Oito mil juristas lançam manifesto mundial contra golpe
Nova Campanha da Legalidade relembra a rede liderada por Brizola contra tentativa de romper a ordem constitucional para impedir posse de João Goulart
qua, 13/04/2016 - 16:34
Abaixo assinado é encabeçado pelo jurista português Boaventura de Sousa Santos
Ramon Moser/UFRGS
A elevada preocupação com a
abertura de um processo de impeachment contra a presidenta, Dilma
Rousseff, sem a existência de base jurídica para fundamentá-lo, levou um
grupo de mais de 8 mil juristas a lançar um manifesto mundial em defesa
do Estado Democrático e Constitucional de Direito no Brasil.
A
iniciativa foi chamada de Nova Campanha da Legalidade, para relembrar a
rede liderada pelo então governador do Rio Grande do Sul, Leonel
Brizola, em 1961, para mobilizar a sociedade brasileira contra as
tentativas de ruptura com a ordem constitucional após a renúncia
de Jânio Quadros, que visavam a impedir a posse de João Goulart. A Nova
Campanha da Legalidade é formada por juristas de todos os Estados
brasileiros.
O manifesto, cujo abaixo assinado é encabeçado pelo
jurista português Boaventura de Sousa Santos (Centro de Estudos Sociais
da Universidade de Coimbra), reafirma a importância de não se admitir no
Brasil “violações de garantias fundamentais estabelecidas nem a
instalação de um Estado de exceção por meio de um processo de
impeachment sem fundamento jurídico”.
O texto defende também a
“imparcialidade da Justiça, que deve operar segundo os ditames da
Constituição e do ordenamento jurídico” e a luta pela preservação da
estabilidade e do respeito às instituições políticas como forma de não
passar por cima da “vontade do povo, manifesta através dos meios
definidos pela Constituição, por meio de eleições diretas regulares e
periódicas”. Além disso, o manifesto sustenta a importância de se
combater a corrupção “de forma ética, republicana e transparente, por
meios pertinentes, sem que para isto haja qualquer restrição ou
flexibilização de direitos”.
Entre os nomes que sustentam o
manifesto, estão: José Geraldo de Sousa Júnior, professor e ex-reitor da
UnB; Marcelo da Costa Pinto Neves, professor-titular de Direito Público
da Faculdade de Direito da Universidade de Brasília, Visiting Scholar
da Faculdade de Direito da Universidade de Yale (EUA); Geraldo Prado,
professor da UFRJ; Gilberto Bercovici, professor Titular de Direito
Econômico e Economia Política da Faculdade de Direito da USP; Lenio
Streck, professor da Unisinos e da Unesa; Pierpaolo Cruz Bottini,
advogado e professor da Faculdade de Direito da USP; Menelick de
Carvalho Neto, professor da Faculdade de Direito da UnB; Beatriz Vargas,
professora de Direito Penal da UnB; Marcelo Cattoni, professor de
Direito Constitucional da UFMG; e, Nilo Batista, professor-titular de
Direito Penal da UERJ.
“A eliminação da corrupção não pode
corromper os direitos”, escrevem os juristas no manifesto, que foi
traduzido para cinco línguas, além do português.

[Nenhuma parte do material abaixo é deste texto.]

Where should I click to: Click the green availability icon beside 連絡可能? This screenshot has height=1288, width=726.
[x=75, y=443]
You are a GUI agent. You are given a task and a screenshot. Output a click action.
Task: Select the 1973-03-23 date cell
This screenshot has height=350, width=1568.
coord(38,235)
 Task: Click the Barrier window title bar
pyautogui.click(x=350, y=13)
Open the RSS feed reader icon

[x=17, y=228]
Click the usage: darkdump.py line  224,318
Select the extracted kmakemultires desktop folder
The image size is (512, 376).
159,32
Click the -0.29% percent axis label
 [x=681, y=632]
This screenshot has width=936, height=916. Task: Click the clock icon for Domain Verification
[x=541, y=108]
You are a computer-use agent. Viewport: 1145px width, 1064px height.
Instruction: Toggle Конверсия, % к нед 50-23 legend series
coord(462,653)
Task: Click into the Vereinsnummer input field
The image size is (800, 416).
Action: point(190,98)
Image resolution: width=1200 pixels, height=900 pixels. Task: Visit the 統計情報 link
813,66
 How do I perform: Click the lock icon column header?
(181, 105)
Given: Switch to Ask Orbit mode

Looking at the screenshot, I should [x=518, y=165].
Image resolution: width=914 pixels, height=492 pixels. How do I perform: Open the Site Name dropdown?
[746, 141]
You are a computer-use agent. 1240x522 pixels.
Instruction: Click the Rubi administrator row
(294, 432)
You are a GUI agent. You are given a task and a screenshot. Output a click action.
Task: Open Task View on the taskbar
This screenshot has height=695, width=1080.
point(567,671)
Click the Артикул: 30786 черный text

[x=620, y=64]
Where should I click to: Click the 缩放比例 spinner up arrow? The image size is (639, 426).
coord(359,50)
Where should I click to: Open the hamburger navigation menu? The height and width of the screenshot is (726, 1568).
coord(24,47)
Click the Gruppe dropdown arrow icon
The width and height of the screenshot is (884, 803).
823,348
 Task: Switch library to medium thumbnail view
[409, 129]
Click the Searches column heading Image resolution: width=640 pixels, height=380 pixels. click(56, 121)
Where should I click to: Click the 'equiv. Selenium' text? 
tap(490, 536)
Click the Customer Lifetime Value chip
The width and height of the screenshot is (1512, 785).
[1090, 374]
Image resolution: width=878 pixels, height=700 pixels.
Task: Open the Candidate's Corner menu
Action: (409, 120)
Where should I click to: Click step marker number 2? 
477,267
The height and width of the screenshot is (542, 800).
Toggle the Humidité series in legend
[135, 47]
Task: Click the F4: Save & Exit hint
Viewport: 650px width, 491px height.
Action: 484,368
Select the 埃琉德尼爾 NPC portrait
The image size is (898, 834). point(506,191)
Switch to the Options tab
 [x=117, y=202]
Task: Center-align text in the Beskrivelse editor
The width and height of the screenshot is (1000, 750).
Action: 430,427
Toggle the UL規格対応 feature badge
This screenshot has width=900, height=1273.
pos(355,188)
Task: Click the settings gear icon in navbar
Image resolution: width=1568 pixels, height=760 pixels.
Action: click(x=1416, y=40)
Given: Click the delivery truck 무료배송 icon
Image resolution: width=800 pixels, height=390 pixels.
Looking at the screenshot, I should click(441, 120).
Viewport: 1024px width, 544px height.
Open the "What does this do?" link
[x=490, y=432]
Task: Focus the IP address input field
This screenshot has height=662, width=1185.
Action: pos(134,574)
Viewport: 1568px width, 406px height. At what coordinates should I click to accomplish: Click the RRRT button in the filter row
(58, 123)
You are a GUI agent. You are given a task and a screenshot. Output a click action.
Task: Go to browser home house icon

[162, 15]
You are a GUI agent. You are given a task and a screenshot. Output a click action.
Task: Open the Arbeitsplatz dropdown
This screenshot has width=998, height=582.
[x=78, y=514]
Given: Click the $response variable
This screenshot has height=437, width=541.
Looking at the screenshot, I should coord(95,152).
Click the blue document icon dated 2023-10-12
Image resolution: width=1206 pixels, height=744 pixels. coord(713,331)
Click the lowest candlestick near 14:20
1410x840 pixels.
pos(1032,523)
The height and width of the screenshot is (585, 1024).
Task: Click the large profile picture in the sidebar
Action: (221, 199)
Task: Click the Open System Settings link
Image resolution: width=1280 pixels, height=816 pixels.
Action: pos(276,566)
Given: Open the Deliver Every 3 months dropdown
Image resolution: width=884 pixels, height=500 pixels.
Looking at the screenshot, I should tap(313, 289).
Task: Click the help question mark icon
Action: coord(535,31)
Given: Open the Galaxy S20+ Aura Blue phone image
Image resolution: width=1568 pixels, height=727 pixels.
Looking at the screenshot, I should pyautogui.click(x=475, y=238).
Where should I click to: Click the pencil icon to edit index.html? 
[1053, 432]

Em 22 de março, a presidenta Dilma já havia recebido o movimento Juristas pela Legalidade e em Defesa da Democracia no Palácio do Planalto, em mais uma demonstração da falta de fundamento jurídico para sustentar o pedido de impeachment.
Acesse o manifesto e divulgue em suas redes, nas versões em português, espanhol, italiano,francês, inglês e alemão.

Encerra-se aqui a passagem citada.